ART-AI Seminar
We are pleased to have Alessandra Mileo, a tenured Assistant Professor in the Dublin City University (DCU) School of Computing, and a Funded Investigator at both the Insight & the I-Form Advanced Manufacturing Research Centres, join us for this ART-AI seminar, entitled ‘Knowledge Graph Analysis and Rule Learning meets Deep Representations for Explainability in Computer Vision’.
This seminar will take place online on Zoom on Tuesday 8th February 2022, 12.15pm-1.15pm (GMT).
Abstract
In this talk Alessandra will discuss her current agenda focused on using knowledge graphs analysis and rule learning to generate explainable representations of deep learning models in computer vision. She will provide an overview of her methodology in extracting knowledge from trained neural networks, validating such knowledge and injecting it back into untrained networks, with the goal of improving transparency and explainability. She will discuss how the approach can be used to detect, assess and correct bias and will raise questions and discussion prompts around how to decide what part of the model we can trust, and how to incrementally improve our explainable representation including domain experts in the loop.
Bio
Alessandra Mileo is a tenured Assistant Professor in the DCU School of Computing, and a Funded Investigator at both the Insight & the I-Form Advanced Manufacturing Research Centres. She has secured almost 1 million euros in funding including national (SFI, IRC), international (EU, NSF) and industry-funded projects, publishing 90+ papers, and she is an active PC member of over 20 conferences and journals. She is part of the National Centre for Research Training in AI and in ML at DCU.

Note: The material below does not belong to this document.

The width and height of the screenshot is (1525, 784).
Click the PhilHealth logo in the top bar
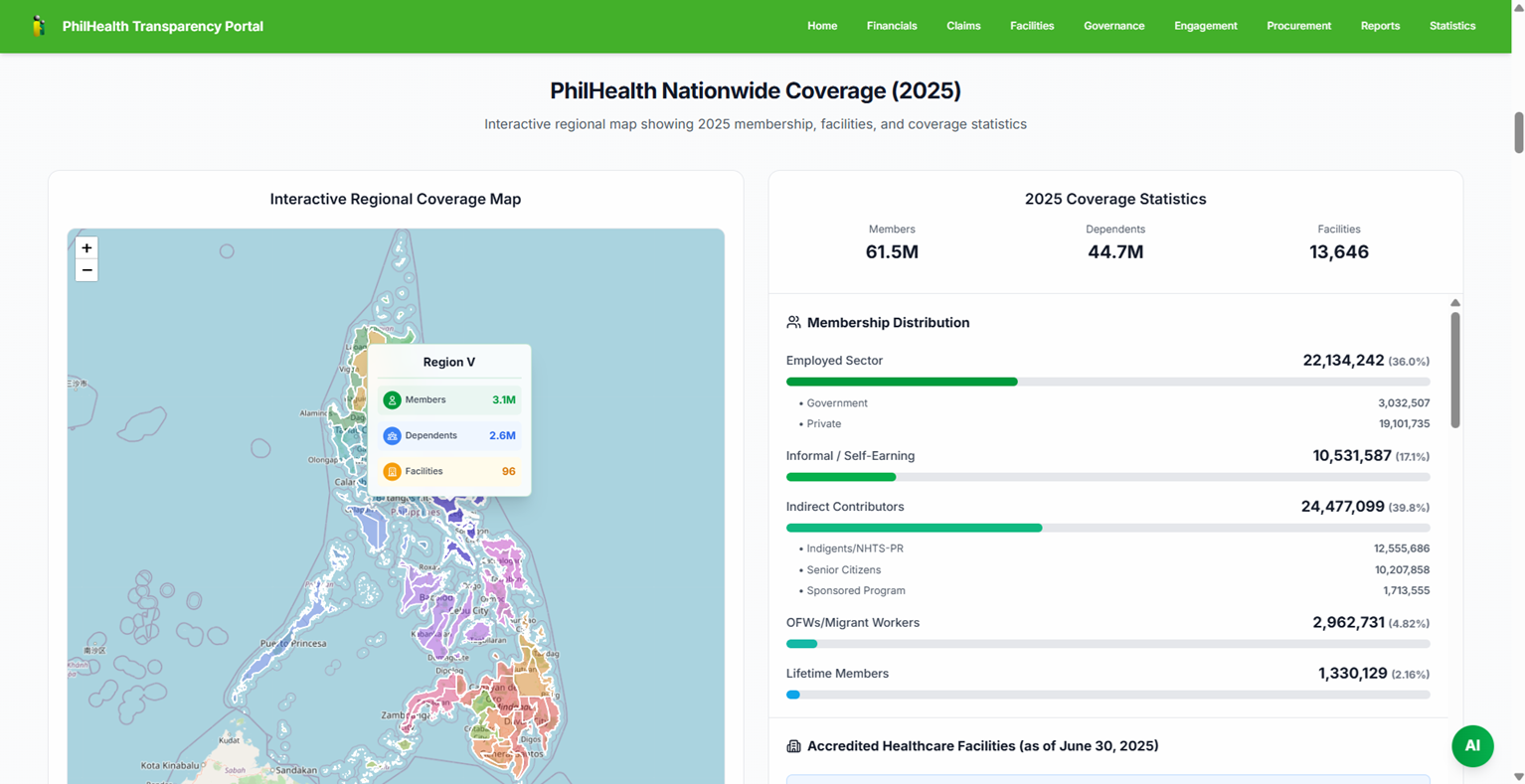pyautogui.click(x=40, y=26)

Alessandra is particularly interested in neuro-symbolic computing as a way to design new comprehensive approaches to Explainable Artificial Intelligence. Specifically, she and her team are currently investigating a new approach to combining cognitive and neural learning and reasoning for holistic and human-centric Explainable AI for high-stake decision making, with particular interest in Diagnostic Imaging in clinical settings. Knowledge Representation, Rule Learning and Neural Networks can play a key role in designing machines that exhibit both cognitive and neural learning and reasoning, but many open questions remain on how to most effectively combine these two capabilities. Along with these challenges, such new approaches would need to bridge the gap between two faces of AI (connectionist and symbolic) that are historically diverging.